PROBLEMS:
[1] Set down, word for word, the part of the passage about Edward Kelley School starting with "The school was" and going on through "built in 1869.".
[2] According to the passage about Edward Kelley School, which reconstruction produced the building's current facade?
# START OF EXTRACT TO READ
Edward Kelley School (formerly Brighton School) in Sacramento County, California is a building first constructed sometime in the 1850s. The school has been in a district since 1858. It was listed on the National Register of Historic Places in 1981.

The school was originally constructed as a single classroom facility, with a small library, and two foyers. The classroom was later partitioned into three separate rooms to accommodate the growing needs of the developing community. An additional out-building was constructed in the rear of the property, which itself also dates to the 1850s. The school building was almost completely destroyed at least twice during separate fires, once in 1874 and again in 1878. It then caught fire again in 1891, damaging a portion of the structure, and the current facade is a result of the 1891 reconstruction. There is some confusion regarding if the reconstructed work truly represents the original design of the building. A sign above the entryway indicates that the structure was built in 1869.
# END OF EXTRACT TO READ
# START OF RECORD EXCERPTS
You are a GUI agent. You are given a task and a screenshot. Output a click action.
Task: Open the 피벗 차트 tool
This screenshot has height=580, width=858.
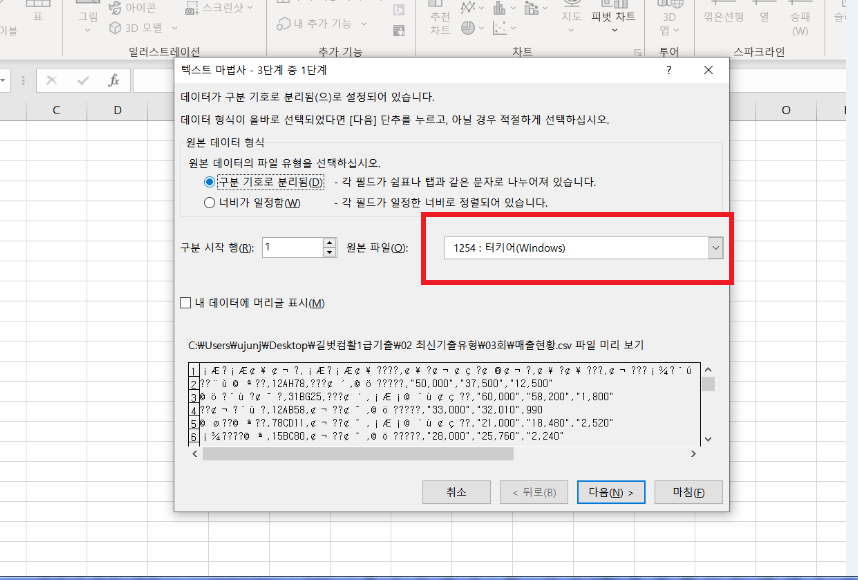point(615,17)
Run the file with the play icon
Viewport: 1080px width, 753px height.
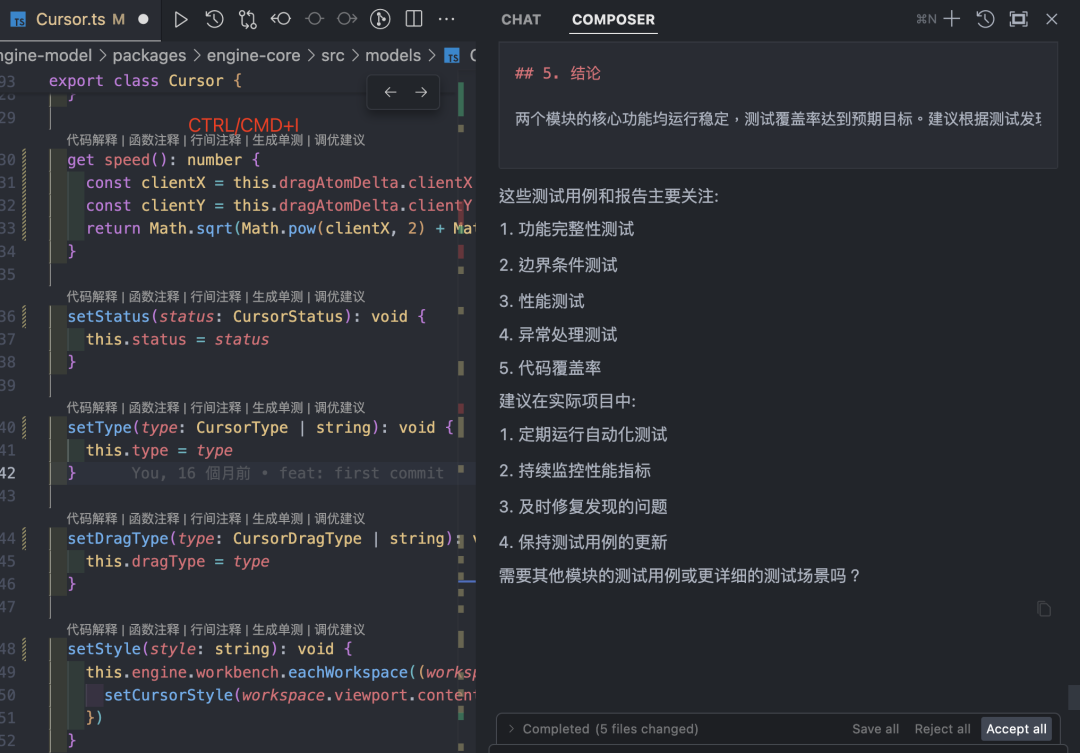pyautogui.click(x=180, y=19)
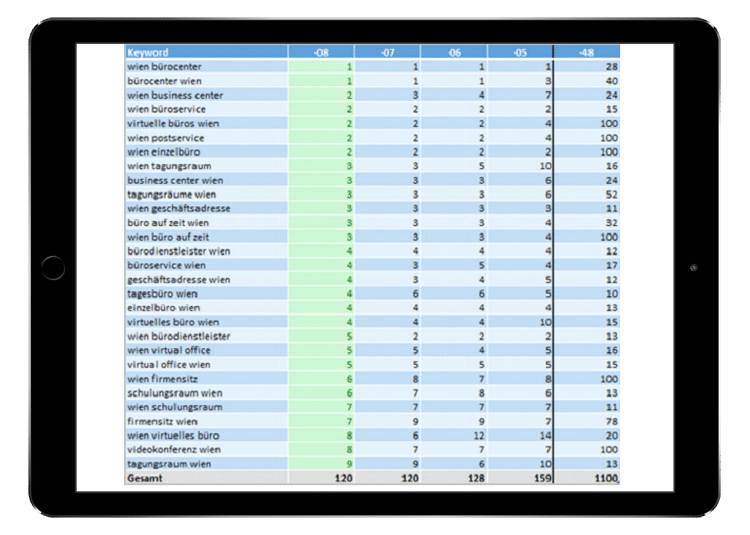This screenshot has height=535, width=750.
Task: Select the 'videokonferenz wien' keyword cell
Action: (x=205, y=450)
# END OF RECORD EXCERPTS
ANSWERS FOR THE TASKS:
[1]
The school was originally constructed as a single classroom facility, with a small library, and two foyers. The classroom was later partitioned into three separate rooms to accommodate the growing needs of the developing community. An additional out-building was constructed in the rear of the property, which itself also dates to the 1850s. The school building was almost completely destroyed at least twice during separate fires, once in 1874 and again in 1878. It then caught fire again in 1891, damaging a portion of the structure, and the current facade is a result of the 1891 reconstruction. There is some confusion regarding if the reconstructed work truly represents the original design of the building. A sign above the entryway indicates that the structure was built in 1869.

[2] The 1891 reconstruction.